Fri, Jul 29, 2011 - Page 3 News List

DPP criticizes ‘I am a’ T-shirt

NATURAL AND SIMPLE?A KMT spokesperson said for young people the ROC is Taiwan and Taiwan is the ROC, and that they are Taiwanese, citizens of the ROC and also ‘R.O.Cers’

By Lin Shu-hui and Peng Hsien-chun  /  Staff Reporters

The Democratic Progressive Party (DPP) yesterday criticized the “I am a” T-shirt introduced by President Ma Ying-jeou’s (馬英九) re-election campaign office, saying it could mislead the international community as there are nations other than the Republic of China that use the acronym ROC.

Ma’s campaign office seems to have a national identity crisis, DPP spokesperson Liang Wen-jie (梁文傑) said, adding that according to the Ministry of the Foreign Affairs’ Web site, other countries such as the Republic of Croatia, Republic of Cameroon, Republic of Cuba, the Republic of Chile, Republic of Cyprus, Republic of Chad, and the Republic of Colombia, use the abbreviation ROC.

“When you wear [that] T-shirt, foreigners might ask which -country do you mean?” Liang said.

Saying that national identity is a simple issue to which one can simply answer “I am Taiwanese,” Liang said Ma’s campaign office shouldn’t employ gimmicks because the issue of national identity is not a game to be made light of.

Another DPP spokesperson, Chen Chi-mai (陳其邁), said that “the Ma government should not keep silent when others attempt to relegate us to a province of China and have the courage to say we are the ROC when attending the WHO. Now with the ‘I am a’ T-shirt, it is just confusing people.”

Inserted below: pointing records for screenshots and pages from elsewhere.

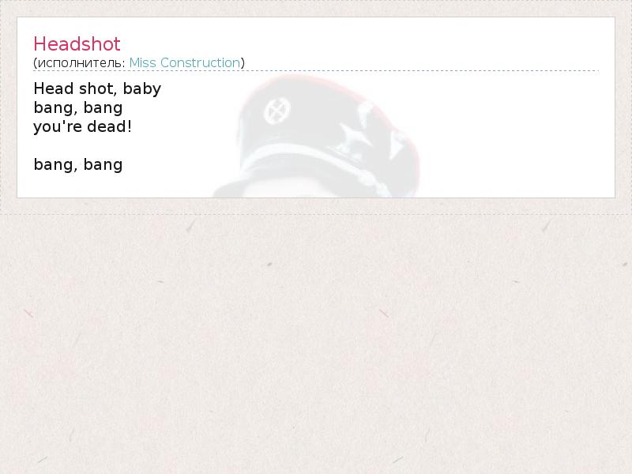Click the "Head shot, baby" lyric line
Screen dimensions: 632x474
[97, 88]
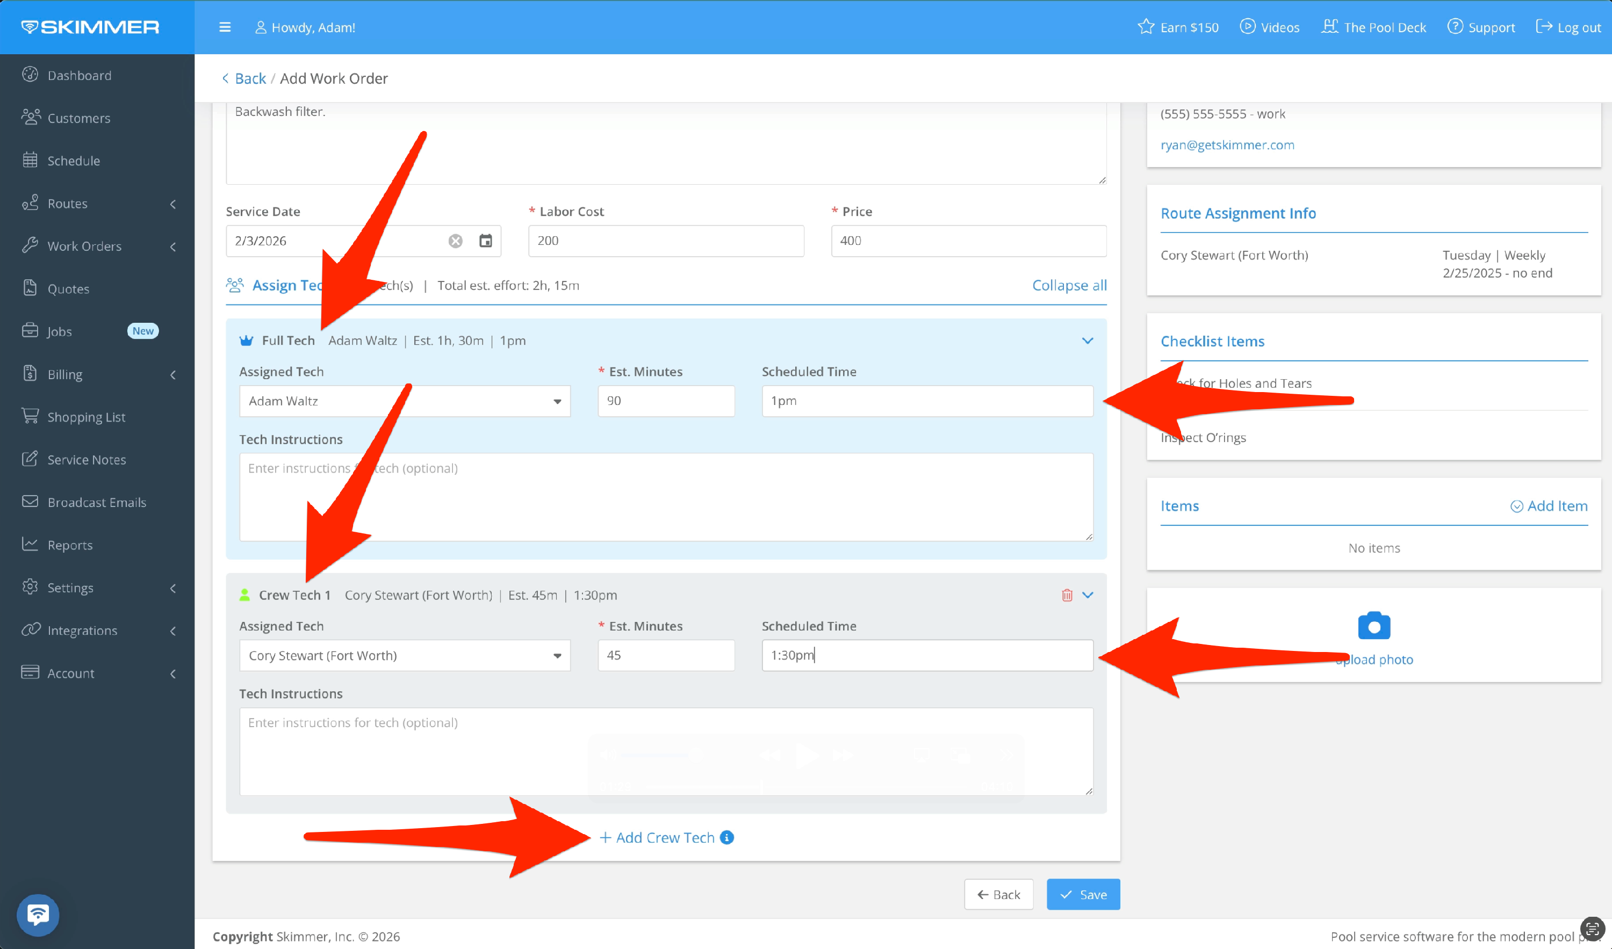Screen dimensions: 1612x949
Task: Click the Save button
Action: click(x=1083, y=895)
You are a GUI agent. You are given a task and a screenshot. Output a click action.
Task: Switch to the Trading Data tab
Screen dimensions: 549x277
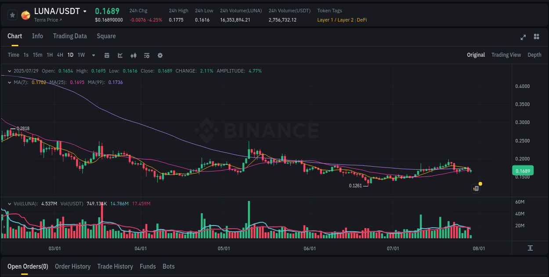70,36
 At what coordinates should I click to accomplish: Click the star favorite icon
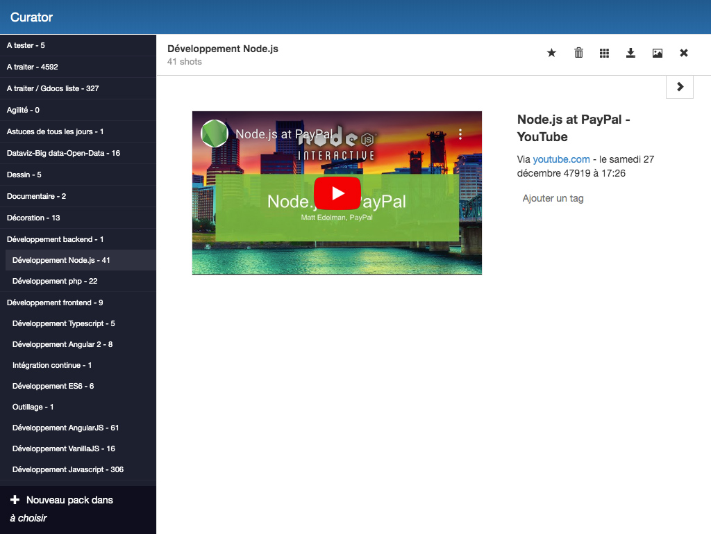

If Ma’s campaign office really wanted to have such a T-shirt, it should print the ROC flag and inscribe on it words such as “Taiwan.” It would then be a straight-forward message and not one that seeks to obfuscate, he added.

In response, Ma’s campaign office spokesperson Lee Chia-fei (李佳霏) said the DPP’s various interpretations of ROC stemmed from DPP chairperson Tsai Ing-wen’s (蔡英文) comments that the ROC was a government-in-exile, adding that the DPP was creating a storm in a teacup.

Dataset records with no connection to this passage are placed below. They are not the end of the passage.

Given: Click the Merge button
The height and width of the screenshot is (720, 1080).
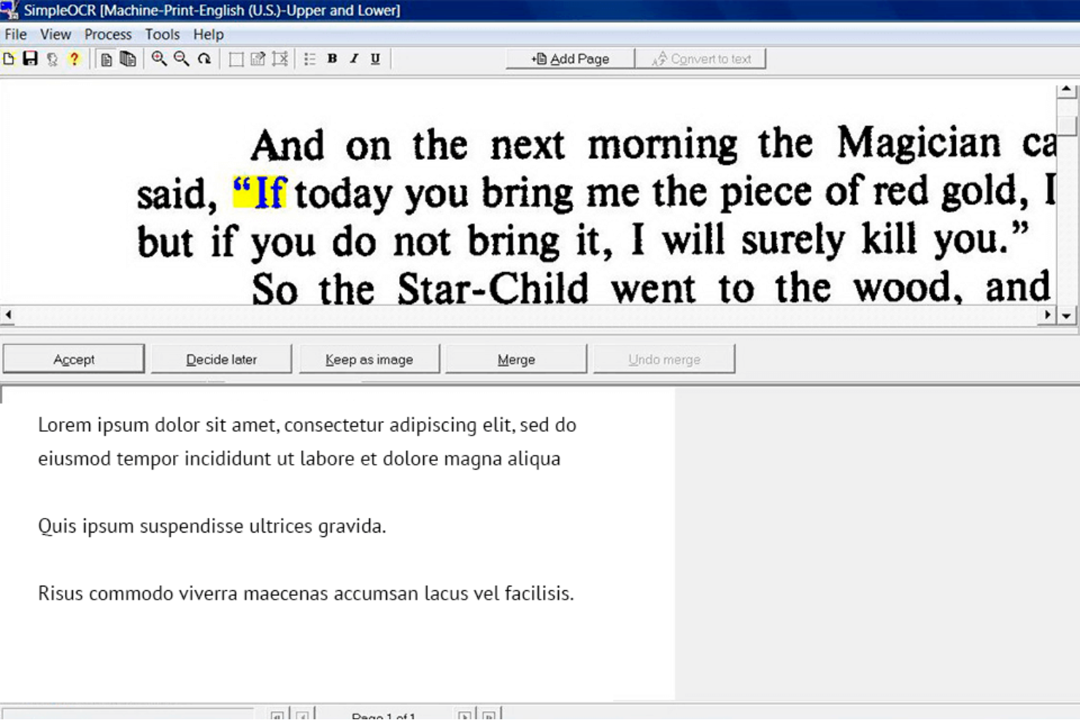Looking at the screenshot, I should [516, 358].
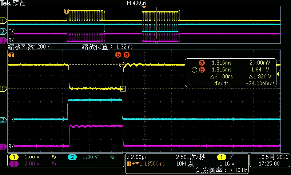Click the trigger level arrow on right edge
Viewport: 291px width, 175px height.
(x=278, y=74)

“For young people in Taiwan, the ROC is Taiwan and Taiwan is the ROC, I am Taiwanese, I am a citizen of the ROC, I am also an ROCer, it’s a very natural and simple answer,” she said.

Instead of arguing for the sake of arguing, the DPP should ask Tsai, who is also the DPP’s presidential candidate, to detail her cross-strait policies and ideas for governing the nation, Lee added.